Так же складывается и характер. От события к событию он проясняется, приобретает новые черты, все более усложняется. Быков входит в роман смущенно и угловато. «Я — и вдруг небо! Невероятно!» Трогательно жмется к единственному знакомому человеку в экипаже «Хиуса» — к Дауге, распрямляется и словно оттаивает под дружелюбными взглядами Богдана и Крутикова, становится уверенней под испытующим взглядом Ермакова. Почти приоткрывается в полный рост, когда делает дело, которое умеет. Но и это оказывается еще недостаточным в трудном испытании. В мысленных спорах с Юрковским постигает Быков всю сложность мира, в который вошел.

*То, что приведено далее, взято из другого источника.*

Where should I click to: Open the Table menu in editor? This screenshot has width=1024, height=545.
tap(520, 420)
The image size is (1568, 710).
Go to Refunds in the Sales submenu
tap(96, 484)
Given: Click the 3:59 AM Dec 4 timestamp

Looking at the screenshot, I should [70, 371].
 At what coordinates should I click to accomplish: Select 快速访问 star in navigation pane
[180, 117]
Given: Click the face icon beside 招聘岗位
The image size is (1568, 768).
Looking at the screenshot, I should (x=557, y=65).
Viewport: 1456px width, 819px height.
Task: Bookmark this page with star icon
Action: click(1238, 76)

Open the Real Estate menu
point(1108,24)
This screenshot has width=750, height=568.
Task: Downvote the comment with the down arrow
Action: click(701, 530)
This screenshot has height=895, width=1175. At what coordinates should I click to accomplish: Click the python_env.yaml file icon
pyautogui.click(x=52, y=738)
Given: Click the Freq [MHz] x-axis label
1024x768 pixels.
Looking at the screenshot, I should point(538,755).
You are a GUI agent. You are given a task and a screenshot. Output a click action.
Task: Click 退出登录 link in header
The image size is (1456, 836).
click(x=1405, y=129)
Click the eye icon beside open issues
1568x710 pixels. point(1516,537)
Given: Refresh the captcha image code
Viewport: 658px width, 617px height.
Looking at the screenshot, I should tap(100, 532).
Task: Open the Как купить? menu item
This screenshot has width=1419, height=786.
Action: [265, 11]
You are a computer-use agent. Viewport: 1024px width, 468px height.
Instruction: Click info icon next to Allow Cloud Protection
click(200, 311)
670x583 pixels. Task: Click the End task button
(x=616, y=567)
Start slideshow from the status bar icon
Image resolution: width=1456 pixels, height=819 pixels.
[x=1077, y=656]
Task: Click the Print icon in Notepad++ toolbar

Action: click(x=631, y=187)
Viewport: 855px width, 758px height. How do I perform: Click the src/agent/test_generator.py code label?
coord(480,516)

Тогда только он становится равным среди равных. Быков — «специалист по пустыням» — мог бы сломаться еще легче, чем сломался Юрковский после гибели Ермакова. Новый Быков не просто хочет жить, когда тащит свое полумертвое тело через лес, когда волочит за собой Дауге, заставляет идти Юрковского. Он знает, что должен жить. В эти минуты он становится межпланетником, потому что понял страсть Ермакова, надежды Краюхина, романтику Юрковского и цену жизни Спицына.
Письмо Юрковского курсанту межпланетной школы Быкову — почти ненужная сюжетная роскошь. Становление характера, самоопределение личности произошло на наших глазах — зримо и достоверно.
Так переосмысляется Приключение. История покорения Голконды становится историей воспитания чувств и мыслей, историей развития характера, судьбой человека.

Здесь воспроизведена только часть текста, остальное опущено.